I design my code to perform well in the situations I think it will have the most work to do. I try to keep it strong in the first three attributes when I write it. Then, if performance is an issue I profile it to see where the hold-up is.
In your case whatever you program in, its eventually going to be translated in to x86 machine code. FORTAN is predominantly used in scientific programming and hence I would expect its maths routines to be good and quick. However, there's no reason a good C++ library couldn't be just as quick, or quicker.
Maybe that's because the people who want CFD solver routines are mostly using FORTRAN. C++ solvers do exist however, see here.
Parallelisation would not compromise the drive to improve program efficiency on a single thread. It may have been easier to implement it earlier, but what the hey. To paraphrase you, if a code itself does not run inherently, throwing money at a new processor isn't going to help (much). If your code is rubbish, making it multithreaded could make it n times less rubbish on an n core system which might be the most efficient way to spend your time and money.

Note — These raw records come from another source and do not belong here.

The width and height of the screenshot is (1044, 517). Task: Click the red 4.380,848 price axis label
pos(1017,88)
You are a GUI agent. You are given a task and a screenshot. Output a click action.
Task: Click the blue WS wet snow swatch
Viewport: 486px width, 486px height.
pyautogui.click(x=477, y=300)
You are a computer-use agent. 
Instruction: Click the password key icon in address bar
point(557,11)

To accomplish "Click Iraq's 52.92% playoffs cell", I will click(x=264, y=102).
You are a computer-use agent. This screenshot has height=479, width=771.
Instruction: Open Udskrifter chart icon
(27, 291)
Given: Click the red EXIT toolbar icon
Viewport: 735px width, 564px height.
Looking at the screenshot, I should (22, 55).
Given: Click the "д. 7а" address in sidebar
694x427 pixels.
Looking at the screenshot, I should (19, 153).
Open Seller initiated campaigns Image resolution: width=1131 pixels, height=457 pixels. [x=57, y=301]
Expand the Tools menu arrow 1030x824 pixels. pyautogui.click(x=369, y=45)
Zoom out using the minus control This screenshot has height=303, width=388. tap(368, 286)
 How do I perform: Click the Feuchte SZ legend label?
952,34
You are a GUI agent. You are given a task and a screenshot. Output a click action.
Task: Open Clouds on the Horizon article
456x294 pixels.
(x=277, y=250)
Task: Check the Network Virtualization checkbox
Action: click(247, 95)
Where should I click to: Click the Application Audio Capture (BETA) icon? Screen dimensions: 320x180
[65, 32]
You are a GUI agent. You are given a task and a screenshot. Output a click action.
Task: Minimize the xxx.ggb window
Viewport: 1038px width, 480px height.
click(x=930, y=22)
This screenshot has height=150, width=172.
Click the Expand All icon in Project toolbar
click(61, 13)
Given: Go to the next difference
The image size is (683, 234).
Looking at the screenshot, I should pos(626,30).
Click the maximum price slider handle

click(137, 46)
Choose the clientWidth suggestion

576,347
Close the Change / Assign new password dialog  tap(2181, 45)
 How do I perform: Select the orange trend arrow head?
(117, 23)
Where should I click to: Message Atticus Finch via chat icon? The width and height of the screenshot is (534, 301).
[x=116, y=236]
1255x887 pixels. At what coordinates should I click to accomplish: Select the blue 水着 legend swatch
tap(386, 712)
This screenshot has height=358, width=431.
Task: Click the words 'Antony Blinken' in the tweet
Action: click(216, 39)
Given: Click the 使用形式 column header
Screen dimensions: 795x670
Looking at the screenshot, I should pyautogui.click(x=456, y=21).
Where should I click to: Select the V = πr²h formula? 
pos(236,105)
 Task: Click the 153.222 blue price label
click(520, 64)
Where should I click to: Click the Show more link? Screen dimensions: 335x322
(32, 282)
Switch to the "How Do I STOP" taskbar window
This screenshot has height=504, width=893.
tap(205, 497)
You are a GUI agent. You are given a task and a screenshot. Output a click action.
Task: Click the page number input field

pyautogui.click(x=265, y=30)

You will need to work in a FORTRAN environment that has an integrated profiler application. Once you've run your code through it, it will show you the relative time spent in each function. The way it does this is implementation specific, but modern profilers will have a graphical interface and allow you to view the timing information in a number of different ways. Maybe you can get some eval versions - I have no recent experience of FORTRAN development environments.
As an example I wrote a business analysis system for Vodafone in Java. Although it was accurate, it wasn't fast enough under the anticipated user load. By using a profiler my efforts were focussed on tuning the VM, optimising how and when I created Java objects and spending $200 on a library to improve the perfomance of one specific maths function. System was ten times quicker, everybody happy.